It seems like convenience always trumps security. This last week there was a story about Tesla being hacked and Siri opening the door for anyone who asks. I’m beginning to wonder why we call these devices “smart?”
Tesla Is Controlled From 12 Miles Away
A Chinese security research lab posted the results of a study they did on a Tesla Model S. Keen Security Lab is part of Tencent, Asia’s largest internet company. The researchers wirelessly attacked the car’s network through the in-car browser. From there, they can take over the displays in the car, turn signals, unlock the doors, adjust the seat and sunroof.
Later in the video, the Keen Security Lab team demonstrates that they can retract the side-view mirror and pop the trunk while the car is driving. Even more alarming, the vulnerability allowed them to activate the brakes and stop the car.
According to the Keen Security Lab blog, they reported the issues to Tesla and worked with them to patch the flaw. Tesla offers a bug bounty for discoveries like this and told the Verge that Keen Labs will be rewarded for the discovery.
Hey Siri, Unlock the Front Door
This week Reddit user sportingkcmo (Marcus) posted an interesting story about his August Home Smart Lock and Apple’s HomeKit. After setting up his house with HomeKit he was commanding his home like a starship captain in Star Trek. Unfortunately, Siri doesn’t seem to care who is asking to open the door.
Being the gracious host that she is, Siri let the Missouri man’s neighbor into his home. It turns out that Marcus had an iPad Pro in his living room to control his “smart” home.

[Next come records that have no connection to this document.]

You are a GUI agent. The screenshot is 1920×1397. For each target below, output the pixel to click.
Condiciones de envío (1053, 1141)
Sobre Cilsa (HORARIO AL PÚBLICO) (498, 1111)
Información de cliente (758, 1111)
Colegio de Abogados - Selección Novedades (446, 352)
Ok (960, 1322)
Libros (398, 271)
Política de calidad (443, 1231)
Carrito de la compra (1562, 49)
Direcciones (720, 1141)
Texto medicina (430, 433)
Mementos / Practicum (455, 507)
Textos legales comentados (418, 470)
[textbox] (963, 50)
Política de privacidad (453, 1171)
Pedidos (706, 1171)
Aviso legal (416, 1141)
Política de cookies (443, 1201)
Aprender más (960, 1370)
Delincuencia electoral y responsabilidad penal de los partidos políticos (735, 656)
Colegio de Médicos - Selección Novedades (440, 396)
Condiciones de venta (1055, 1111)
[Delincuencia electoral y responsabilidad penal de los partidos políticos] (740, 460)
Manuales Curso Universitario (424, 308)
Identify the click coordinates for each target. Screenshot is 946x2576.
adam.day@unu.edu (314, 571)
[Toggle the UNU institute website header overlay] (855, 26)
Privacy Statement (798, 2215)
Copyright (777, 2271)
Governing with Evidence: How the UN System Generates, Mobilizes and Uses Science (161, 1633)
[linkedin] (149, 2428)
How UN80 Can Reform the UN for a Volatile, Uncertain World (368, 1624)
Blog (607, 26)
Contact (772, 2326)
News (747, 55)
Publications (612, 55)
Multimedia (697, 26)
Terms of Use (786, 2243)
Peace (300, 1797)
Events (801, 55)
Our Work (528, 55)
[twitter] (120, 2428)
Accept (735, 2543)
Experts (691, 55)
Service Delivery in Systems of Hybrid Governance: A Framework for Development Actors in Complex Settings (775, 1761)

As Marcus was leaving in his car one day, his neighbor ran up and asked if he could borrow some flour. Marcus agreed and started to get out of the car, but his neighbor said, “I’ll let myself in.” The iPad Pro in the living room heard his request to be let in and unlocked the door.
Forbes points out that this is not an August Smart Lock issue, but an issue with HomeKit. The Forbes piece also states that Apple is probably still more secure than most of the other smart home companies because of their encryption requirements.
I’m wondering if we should have a special software triangle. If you’ve ever done any sort of production work, you may have heard of the production triangle. The idea is that you pick 2 items from a triangle consisting of good, fast and cheap. If you want something good, but inexpensive it won’t happen quickly. Something fast and cheap might be very poor quality. You get the idea. When it comes to software, it seems like you can only pick 2 of the following: secure, convenient and quick.
At the moment, we’re getting a lot of fast and convenient software in our smart devices. Be sure to do your security updates or wait for some of these products to mature. That’s what I’m doing. It has nothing to do with the fact that I cannot afford a Tesla or smart home products. “Yeah, that’s it. I’m concerned about my security,” he wrote under his tinfoil hat in his Canadian bunker.